Itri was reportedly preparing to deposit some 5,000 tonnes of oil product at the port of Abidjan when the vessel was targeted.
A government statement has confirmed that the vessel has subsequently been located off neighbouring Ghana; it is not clear at the present time whether the assailants have relinquished control of the vessel. The local security services have been mobilised.
Dryad Maritime Intelligence said: “Previously, a Nigerian territorial waters phenomenon, this type of crime spread to neighbouring Benin in 2011 and then Togo in 2012. The first incident outside of these areas occurred on October 6, 2012, when the tanker Orfeas was targeted by a party of armed assailants whilst at anchor awaiting STS operations offshore Abidjan.
“Following this incident a suspicious approach, that bore all the hallmarks of a potential extended duration robbery, was reported against a tanker anchored offshore Abidjan on December 23, 2012.
“The January 16 incident marks a departure in the cargo theft model by confirming the range demonstrated in the Orfeas attack is not a one-off.”

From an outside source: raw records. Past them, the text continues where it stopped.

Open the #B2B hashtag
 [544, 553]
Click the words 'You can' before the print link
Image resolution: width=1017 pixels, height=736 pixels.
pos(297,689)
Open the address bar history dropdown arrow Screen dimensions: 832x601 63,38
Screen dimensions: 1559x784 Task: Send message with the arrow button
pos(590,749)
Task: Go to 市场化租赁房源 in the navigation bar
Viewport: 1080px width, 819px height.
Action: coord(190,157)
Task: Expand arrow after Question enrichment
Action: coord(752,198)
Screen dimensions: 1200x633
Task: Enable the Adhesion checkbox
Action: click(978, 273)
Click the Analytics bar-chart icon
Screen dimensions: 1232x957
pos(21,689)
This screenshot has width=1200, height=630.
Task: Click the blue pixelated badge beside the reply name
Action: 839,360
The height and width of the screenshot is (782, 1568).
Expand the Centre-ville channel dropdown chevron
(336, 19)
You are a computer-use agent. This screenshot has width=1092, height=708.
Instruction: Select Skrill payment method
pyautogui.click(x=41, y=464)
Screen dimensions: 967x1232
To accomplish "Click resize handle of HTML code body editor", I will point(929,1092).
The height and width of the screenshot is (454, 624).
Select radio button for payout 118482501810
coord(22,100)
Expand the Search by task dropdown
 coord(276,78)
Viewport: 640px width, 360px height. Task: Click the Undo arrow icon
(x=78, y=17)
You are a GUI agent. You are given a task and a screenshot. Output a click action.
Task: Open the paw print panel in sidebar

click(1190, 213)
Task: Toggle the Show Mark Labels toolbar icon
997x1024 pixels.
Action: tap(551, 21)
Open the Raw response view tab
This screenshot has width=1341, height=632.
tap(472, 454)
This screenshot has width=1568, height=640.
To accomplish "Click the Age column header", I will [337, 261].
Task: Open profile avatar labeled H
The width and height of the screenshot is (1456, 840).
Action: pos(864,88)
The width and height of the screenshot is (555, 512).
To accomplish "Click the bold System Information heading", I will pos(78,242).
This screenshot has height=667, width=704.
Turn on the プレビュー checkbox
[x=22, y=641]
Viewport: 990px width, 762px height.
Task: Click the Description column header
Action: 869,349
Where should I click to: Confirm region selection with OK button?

Prior to the attack last week, activity in the Gulf of Guinea had been quiet and Dryad said no confirmed incidents had been reported through its channels thus far in 2013. By this date in 2012, there had already been eight attacks reported in the Gulf of Guinea.
Dryad said there was a rapid increase toward the end of 2012 in specific attacks against offshore energy industry support vessels while operating in the oil and gas fields off the Niger Delta.
“The specific purpose of these types of attacks is the kidnap of crew, both expatriate and indigenous, who are then held to ransom,” Dryad director of intelligence Ian Millen said.
“A ransom was reportedly paid in at least one incident to secure the freedom of three Hyundai Heavy Industries workers, kidnapped from a passenger vessel along Odioma Creek inshore on December 17.”
Looking to the next three months, Bergen Risk Solutions predicts that the risk of piracy in the bights of Bonny and Benin will spread westwards and that laden oil product tankers will continue to be the preferred targets.
“Even though most attacks during the past six months have occurred relatively close to shore, pirates are likely to continue to hijack trawlers and other commercial vessels and use them as staging platforms for piracy and maritime crime far from nearest land,” it warned in its latest report on the area.
The intelligence firm said the areas of greatest risk were likely to be the Bight of Bonny, most notably offshore Bayelsa, Rivers, Akwa Ibom and Cross River states, and their waterways, including the Bonny River — and the stretch of water between Lagos and Lomé in Togo.
“The waters offshore the Bakassi Peninsula on the Nigeria-Cameroon border should also be considered a security high-risk area even though government security initiatives have driven down attacks off the peninsula as well as on Calabar River,” Bergen said.
Post-amnesty training programme for former Niger Delta militants continues to progress, however. Bergen said it has been successful in bringing stability to large parts of the Niger Delta, despite local relapses, frustrations and complaints.
International bodies are also starting to react to the situation in west Africa. The European Union has recently announced a new project to improve security and the safety of maritime routes across seven countries in the Gulf of Guinea.